General information
- Type: Homebuilt aircraft
- National origin: United States
- Manufacturer: St Croix Aircraft
- Status: Production completed

History
- Developed from: Pietenpol Air Camper
- Variant: St Croix Pietenpol Aerial

= St Croix Pietenpol Aircamper =

American homebuilt aircraft

The St Croix Pietenpol Aircamper is an American homebuilt aircraft, an adaptation of the classic 1920s Pietenpol Air Camper, re-designed by St Croix Aircraft of Corning, Iowa. When it was available the aircraft was supplied as a partial kit and in the form of plans for amateur construction.

==Design and development==
St Croix Aircraft principals Chad and Charles Wille had built several Pietenpol Air Campers starting in 1941. The St Croix version of the Pietenpol Aircamper is longer and heavier than the original design, with slightly more wingspan.

The St Croix Pietenpol Aircamper features a cantilever strut-braced parasol wing, two-seats in individual tandem open cockpits with windshields, fixed conventional landing gear and a single engine in tractor configuration.

The aircraft is made with a wooden structure, with some steel parts and its flying surfaces covered in doped aircraft fabric. Its 29.50 ft span wing is supported by cabane struts and lift struts and has a wing area of 148.0 sqft. The cabin width is 24 in. The acceptable power range is 65 to 125 hp and the standard engine used is the 40 hp Ford Model A automotive conversion powerplant.
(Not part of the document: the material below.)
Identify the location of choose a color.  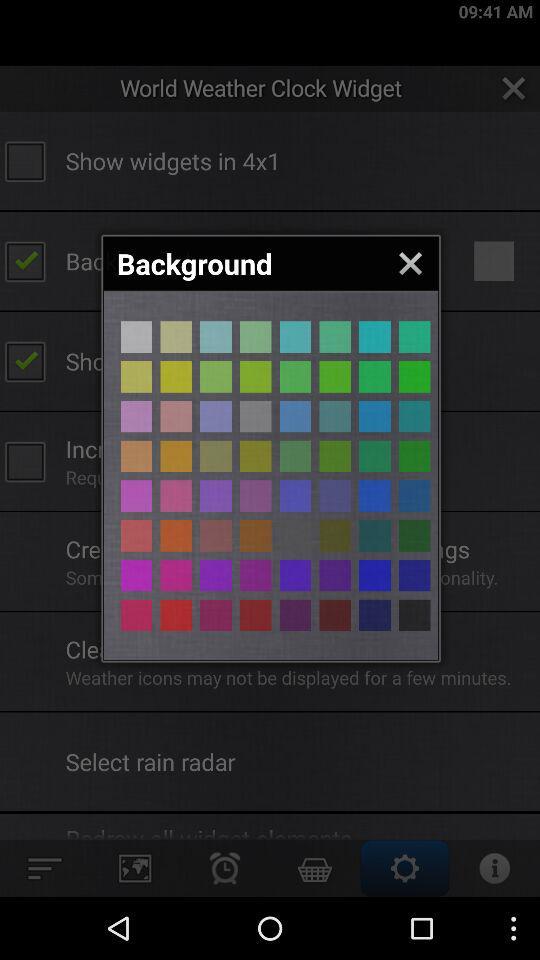
(255, 495).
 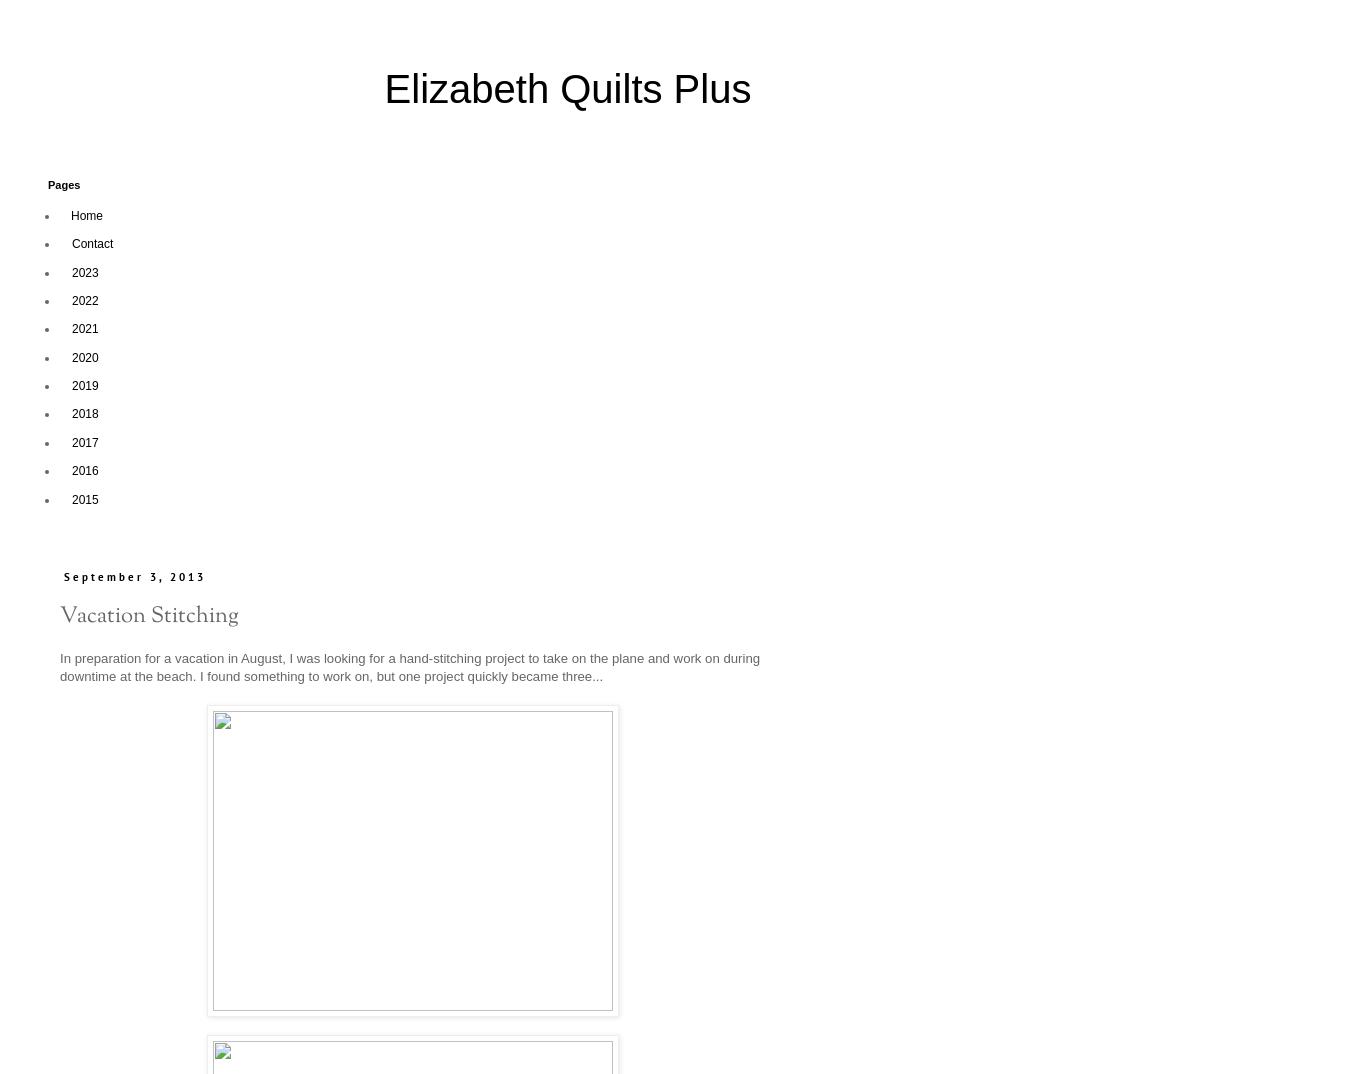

The St Croix Pietenpol Aircamper has a typical empty weight of 650 lb and a gross weight of 1100 lb, giving a useful load of 450 lb. With full fuel of 12 u.s.gal the payload for the pilot, passenger and baggage is 378 lb. The standard day, sea level, no wind, take off and landing roll with a 40 hp engine is 750 ft. The designer estimated the construction time from the supplied partial kit and plans as 1000 hours.

The design was later further developed into a biplane, by adding lower wings to the parasol Aircamper, resulting in the St Croix Pietenpol Aerial.